Catar feijão...
“Catar
feijão se limita com escrever”, concordo plenamente com o poeta, talvez por
circunstâncias diferentes. Vou explicar.
Foi
no ambiente da cozinha de nossa casa, entre catar o feijão e lavar as verduras,
temperos e cheiros inesquecíveis, que aprendi minhas primeiras letras. Papai
trouxe meu primeiro livro. Era ilustrado com lindos pássaros: Arara
– A, Bem-te-vi – B , Canário – C ... Como eram lindos os pássaros! Mamãe com
muita paciência ia fazendo com que eu copiasse as letras. O papel
era papel de pão. Foi realmente uma “alfabetização culinária”.
Tudo
era alegre, íntimo e familiar. Entretanto meu primeiro dia de aula quebrou esta
singeleza, transformando o aprendizado em algo impessoal, autoritário e rígido
como era a D. Jane , minha primeira professora. Quis impressioná-la, quando
mandou que escrevêssemos um determinado número de linhas com bolinhas, escrevi
uma folha com todas as letras que havia aprendido e outra com vários números.
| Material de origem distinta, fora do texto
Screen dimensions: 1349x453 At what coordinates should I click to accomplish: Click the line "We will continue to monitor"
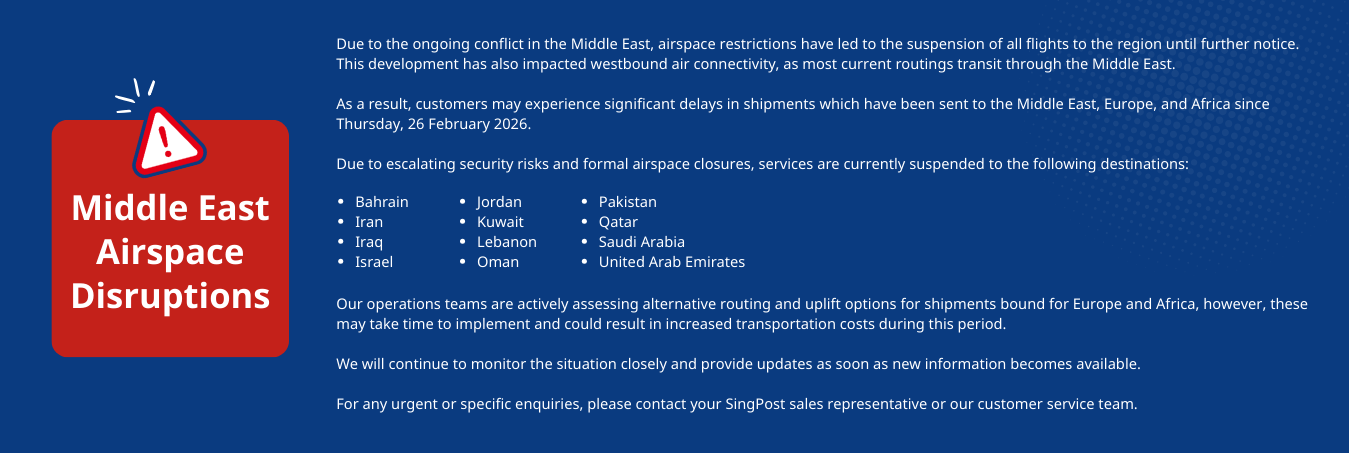click(738, 364)
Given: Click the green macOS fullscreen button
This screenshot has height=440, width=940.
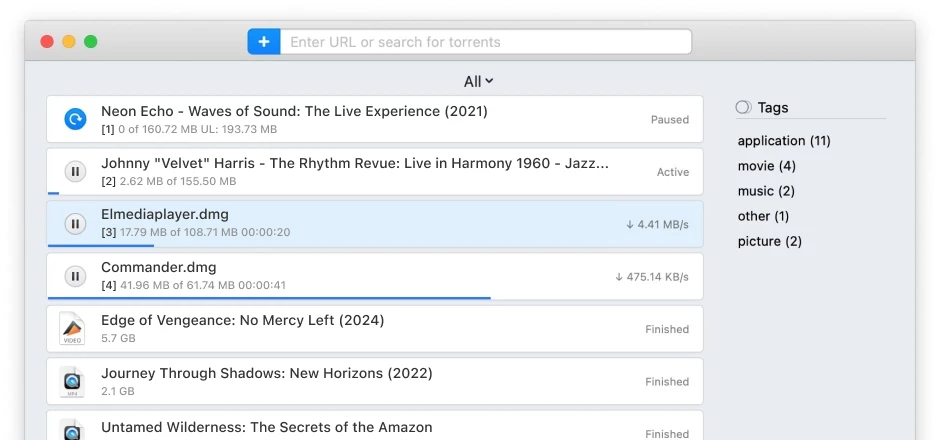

Grande foi minha surpresa quando ela arrancou bruscamente as folhas,
chamando-me de indisciplinada, desobediente e atrevida. Disse-me que fizesse
apenas o que ela mandasse e do jeito que orientasse. Essa foi a primeira das
muitas censuras que sofri na escola por gostar muito de escrever e me expressar
livremente, mas nada disso conseguiu atrapalhar minha paixão pela leitura e escrita.